How change happens – some initial thoughts

Last Thursday, I took some sixth formers along to Chester University to hear Duncan Green launch his new book, How Change Happens. Having heard Duncan speak at a Geographical Association conference a few years ago and having dipped into his previous book From Poverty to Power (as with so many books I buy, I have never read it from cover to cover, but enjoy the idea that I still could one day), I was really looking forward to the lecture. In fact, taking the students was an excuse to go. I would’ve probably made excuses if it was just down to me to go, but an external commitment made it a reality!

Anyway, this isn’t a review of the book – I haven’t read it yet! I have read the introduction. Rather, this is a reflection of Duncan’s talk. He is a really engaging speaker and something of a (self-acknowledged) lucky sod. He has the job which many people would like. He literally has a job that,  by his own admission (though I’m sure with a little exaggeration) he makes up as he goes along. A significant amount of his time is reading, researching and reflecting upon ideas which are of interest to him. Wow. Who wouldn’t like that job? I digress though; what did Duncan have to say?

Well, first of all, he made clear that the book was written with development as a backdrop, but the concepts included – about how change happens – are much more widely applicable. Indeed throughout the lecture I thought at a number of times how it applies to my work as a teacher and a local politician. This is really interesting – to have a generic theory of change, of achieving change, in whatever field we are working. How does this change actually happen then?

If only it were so simple to say how change happens. Green spent much of his time talking about how current and prevalent theories of change aren’t actually that useful. Most people acknowledge that they operate, at whatever scale, in a complex world/system. Yet, when we try to enact change, we often try a ‘linear’ approach. He likened this to making ‘the cake’: we assemble ingredients, get a recipe and buy an oven. We try to do a ‘project’. Sometimes this works, but how do we know this? How can we quantify or qualify the impact of a stimulus on a complex system?
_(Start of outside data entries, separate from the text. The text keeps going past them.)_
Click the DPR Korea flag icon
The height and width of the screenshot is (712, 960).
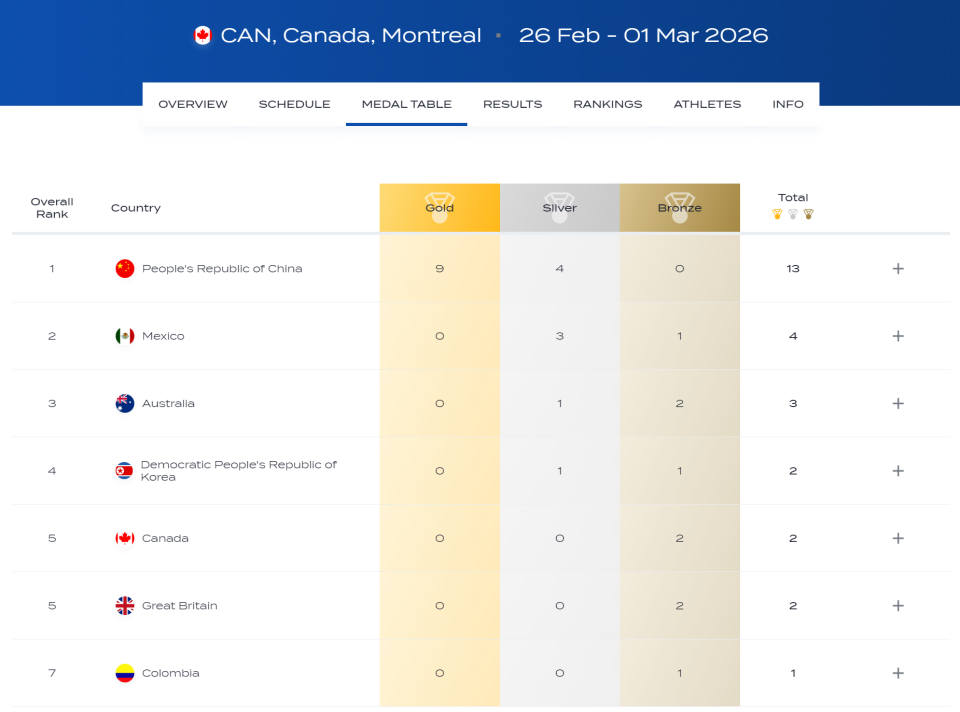pos(124,471)
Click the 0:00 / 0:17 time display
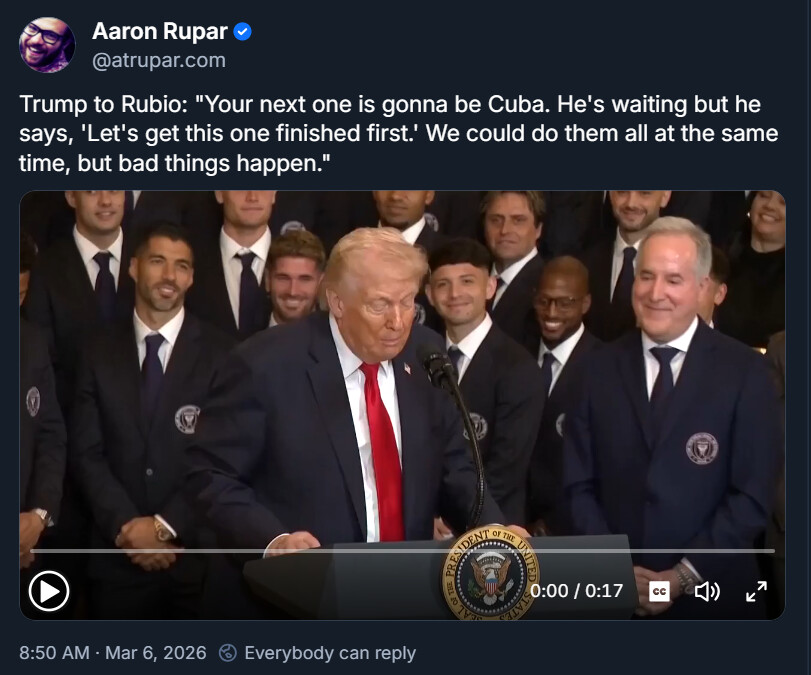The image size is (811, 675). pos(576,591)
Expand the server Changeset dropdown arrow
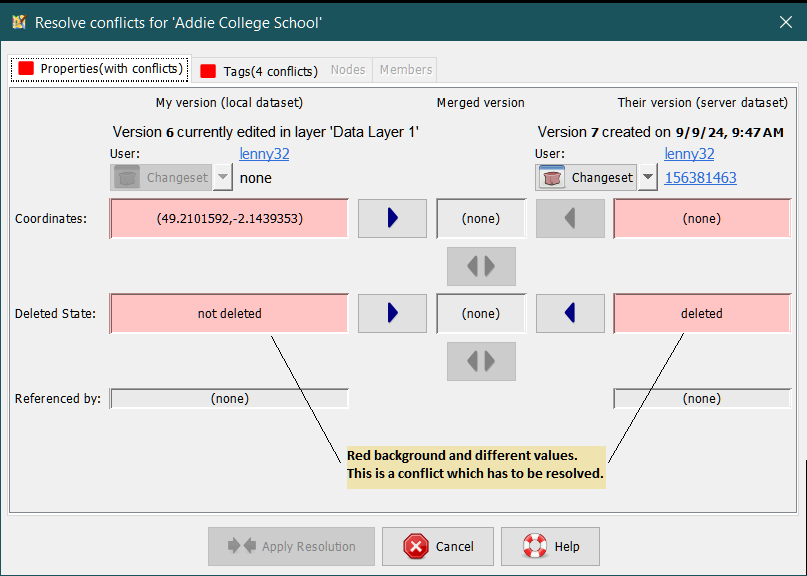The height and width of the screenshot is (576, 807). pyautogui.click(x=648, y=178)
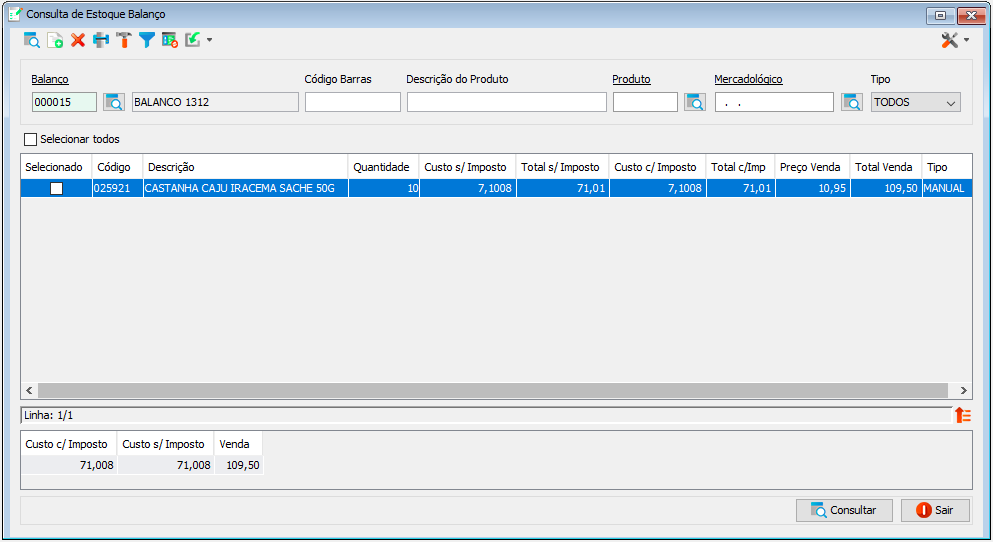Enable the Selecionar todos checkbox

[x=30, y=139]
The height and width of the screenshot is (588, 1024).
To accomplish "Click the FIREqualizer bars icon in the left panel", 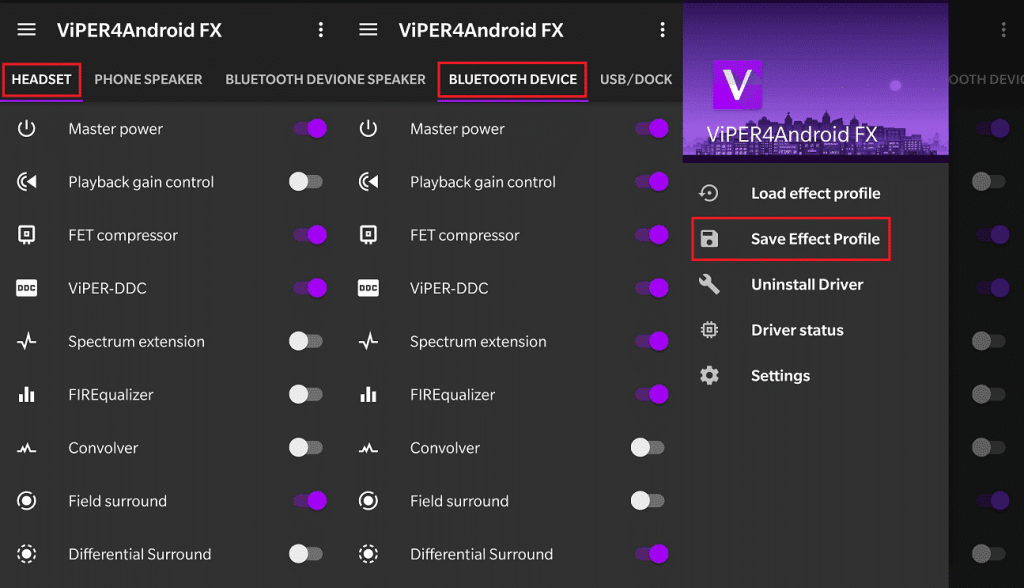I will tap(27, 395).
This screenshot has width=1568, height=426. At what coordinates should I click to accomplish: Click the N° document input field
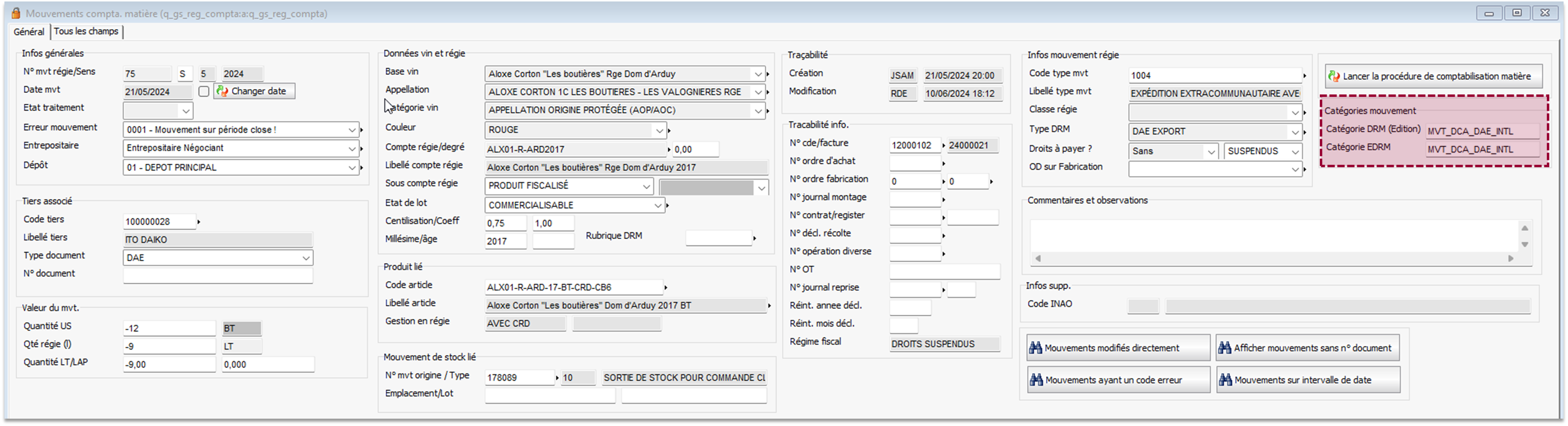217,276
Yet we seek out a positive change and then attribute it to the project – ‘development professionals learn to lie’. This is equally true of professionals in any number of fields who try to attribute success to their intervention, ignoring the complex web of factors at work.

Rather than change being the result of a linear project model, Green suggests, quite persuasively, that change is:

  • Unpredictable and unattributable
  • Often resulting from large critical junctures (or ‘shocks’)
  • Path dependent and context specific – i.e. one size does not fit all. Each system is unique but we come to it with ‘kits’ and ‘plans’.

Instead, Green suggests that to work out how to make change happen, we need to analyse where power lies within a given system. For this, Green refers to the ‘4 powers’ model of Rowlands. This involves power within –  people acknowledging their own power, sometimes requiring a ‘lightbulb moment’; power with – the power of collaborating and organising; power to – the ability to influence decisions; and finally power over – control over decisions and systems.  We need to analyse the ‘ecosystem of power’ to work out who we need to get on board and how we can effect change. This was all fascinating, because it seemed to universally applicable, way beyond development issues. Power analysis wasn’t the most interesting aspect of Green’s talk however, because he also talked about how we need to approach change ourselves.

Whilst not quoting Gandhi, Green’s discussion of how we need to approach the issue of change did remind me that ‘all the tendencies present in our world are to be found in the world of our body. If we could change ourselves, the tendencies in the world would also change.’ I know you were expecting ‘be the change you want to see in the world’, but Just Googled that (who needs teachers?) and discovered this must be one of the greatest misquotes ever! Anyway, I have digressed again, the point Green was making – without misquoting Gandhi – is that we could change our own approach in order to analyse power effectively and bring about change. Green suggests four qualities which people need to embody:

  • Curiosity – we should ‘learn to dance with the system’ and always be asking questions.
  • Humility – we must embrace ambiguity and uncertainty.
  • Reflexivity – we must be conscious of our role, include multiple perspectives, look at the unusual suspect an be open to different ways of seeing the world.

In terms of those questions:

  • What kind of change are we looking at? Policy, practice, or social norms.
  • What precedents can we learn from?
  • What kinds of power are at work? How could it be redistributed?
  • How will we know if change is happening?

Having analysed power, we then need to act with fast feedback and response, changing our approach as we go in the face of complexity. As I said, all very transferable to most aspects of life. Refreshing thinking, but how do we get this thinking happening more widely. That is a change in itself!

I hope you’ll agree, all very interesting. All very transferable. Indeed, I am doing a course with work as I am a new ‘middle leader’. I can already see how some of Green’s ideas could influence my school improvement project that forms a key part of that course. I’ll hopefully blog again, both about implementation in an educational system and once I’ve digested the book properly – if I ever get around to reading it!